Paris, mardi18avril1815.

Ma mère vous a cru perdu pendant quelque temps, mon bon père, attendu que, par je ne sais quel hasard, nous avons été plusieurs jours sans lettres, tandis qu’il nous en est arrivé deux, le dimanche. C’est alors que nous avons appris votre heureuse arrivée, et la tranquillité du pays. Au reste, quelles qu’aient été ses inquiétudes, vous devez vous féliciter d’avoir une femme comme la vôtre; car, malgré l’incertitude de votre sort et du nôtre, les alarmes de ma tante, les mauvaises nouvelles de tous les bavards, elle est restée calme, et n’a, presque pas un moment, cessé d’être gaie, ni de rire, peut-être pour ne pas pleurer.

Vous avez donc vu cette bonne ville de Toulouse, et ce castel de Lafitte, et M. Beguillet, qui est sourd, et M. le Curé, qui n’est pas muet, et tous les métayers et métayères de notre connaissance.

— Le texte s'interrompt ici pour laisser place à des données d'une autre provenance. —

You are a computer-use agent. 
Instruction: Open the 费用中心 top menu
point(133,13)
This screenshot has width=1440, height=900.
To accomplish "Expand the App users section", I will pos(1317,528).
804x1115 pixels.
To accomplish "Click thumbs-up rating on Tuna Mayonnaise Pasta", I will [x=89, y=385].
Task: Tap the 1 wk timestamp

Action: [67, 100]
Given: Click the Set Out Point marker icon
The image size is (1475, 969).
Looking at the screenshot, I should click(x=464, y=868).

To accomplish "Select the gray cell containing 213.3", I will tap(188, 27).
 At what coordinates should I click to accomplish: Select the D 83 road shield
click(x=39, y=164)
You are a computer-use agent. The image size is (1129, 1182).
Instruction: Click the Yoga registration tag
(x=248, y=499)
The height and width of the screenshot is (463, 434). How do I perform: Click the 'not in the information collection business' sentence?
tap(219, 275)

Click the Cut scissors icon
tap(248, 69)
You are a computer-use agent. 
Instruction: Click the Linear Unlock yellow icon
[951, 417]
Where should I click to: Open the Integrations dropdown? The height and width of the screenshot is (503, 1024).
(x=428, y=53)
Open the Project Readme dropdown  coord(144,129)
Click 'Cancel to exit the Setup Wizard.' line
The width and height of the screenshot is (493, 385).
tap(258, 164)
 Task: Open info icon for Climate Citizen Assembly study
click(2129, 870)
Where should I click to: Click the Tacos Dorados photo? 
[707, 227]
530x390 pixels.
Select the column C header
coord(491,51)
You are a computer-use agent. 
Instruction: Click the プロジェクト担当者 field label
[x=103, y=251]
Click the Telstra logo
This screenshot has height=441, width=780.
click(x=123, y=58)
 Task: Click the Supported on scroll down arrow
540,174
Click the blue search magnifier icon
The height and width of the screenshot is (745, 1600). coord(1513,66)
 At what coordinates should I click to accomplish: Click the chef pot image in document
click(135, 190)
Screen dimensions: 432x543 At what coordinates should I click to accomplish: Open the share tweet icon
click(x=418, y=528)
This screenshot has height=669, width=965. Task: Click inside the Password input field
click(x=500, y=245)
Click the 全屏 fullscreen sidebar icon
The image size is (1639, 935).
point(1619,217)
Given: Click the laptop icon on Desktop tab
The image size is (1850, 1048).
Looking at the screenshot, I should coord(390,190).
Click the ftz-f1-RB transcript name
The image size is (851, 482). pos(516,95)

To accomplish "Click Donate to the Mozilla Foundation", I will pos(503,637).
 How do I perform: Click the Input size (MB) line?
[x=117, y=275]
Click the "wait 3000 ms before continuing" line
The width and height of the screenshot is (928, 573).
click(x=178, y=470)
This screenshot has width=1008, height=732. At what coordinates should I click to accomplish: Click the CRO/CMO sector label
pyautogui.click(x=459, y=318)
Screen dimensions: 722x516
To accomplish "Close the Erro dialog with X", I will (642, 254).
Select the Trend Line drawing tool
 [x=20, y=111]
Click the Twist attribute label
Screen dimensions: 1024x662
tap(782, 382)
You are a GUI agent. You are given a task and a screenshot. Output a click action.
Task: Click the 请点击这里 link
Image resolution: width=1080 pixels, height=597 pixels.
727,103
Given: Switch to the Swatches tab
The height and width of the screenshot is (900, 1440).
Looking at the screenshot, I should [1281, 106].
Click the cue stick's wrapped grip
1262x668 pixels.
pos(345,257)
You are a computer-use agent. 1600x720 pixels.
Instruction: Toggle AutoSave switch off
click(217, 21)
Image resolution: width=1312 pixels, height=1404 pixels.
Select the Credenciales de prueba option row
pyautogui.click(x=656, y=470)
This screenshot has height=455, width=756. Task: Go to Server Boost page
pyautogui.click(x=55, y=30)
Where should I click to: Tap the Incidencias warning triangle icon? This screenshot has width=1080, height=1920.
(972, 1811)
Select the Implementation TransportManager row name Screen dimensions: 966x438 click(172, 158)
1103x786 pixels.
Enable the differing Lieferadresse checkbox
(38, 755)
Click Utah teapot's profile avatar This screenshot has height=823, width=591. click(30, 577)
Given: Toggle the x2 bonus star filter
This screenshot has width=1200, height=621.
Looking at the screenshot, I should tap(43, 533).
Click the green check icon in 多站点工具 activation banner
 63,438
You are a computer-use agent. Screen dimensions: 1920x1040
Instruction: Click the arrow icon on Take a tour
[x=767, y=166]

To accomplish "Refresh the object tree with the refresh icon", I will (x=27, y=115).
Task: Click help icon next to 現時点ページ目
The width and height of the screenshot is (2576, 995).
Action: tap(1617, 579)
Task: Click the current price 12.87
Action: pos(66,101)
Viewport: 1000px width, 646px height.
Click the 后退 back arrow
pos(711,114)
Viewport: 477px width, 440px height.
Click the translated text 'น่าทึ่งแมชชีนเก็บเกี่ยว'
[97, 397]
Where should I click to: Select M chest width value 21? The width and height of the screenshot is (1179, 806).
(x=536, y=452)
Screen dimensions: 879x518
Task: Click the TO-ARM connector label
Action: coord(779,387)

J’imagine que votre talent en architecture va tellement se signaler que nous ne reconnaîtrons pas Lafitte, moi, celui que j’ai vu, ma mère celui que nous lui avons dépeint. Conservez toujours, je vous prie, votre projet de me donner la petite chambre au-dessous du grenier, et d’où l’on voit les Pyrénées. Il me semble que je serai là admirablement, pour griffonner des vers et de la prose. Je songe beaucoup, en effet, à reprendre la plume et les livres, une fois arrivé là-bas; car, pour ici, ma bibliothèque étant partie pour vous joindre, je n’ai d’autre littérature que les journaux.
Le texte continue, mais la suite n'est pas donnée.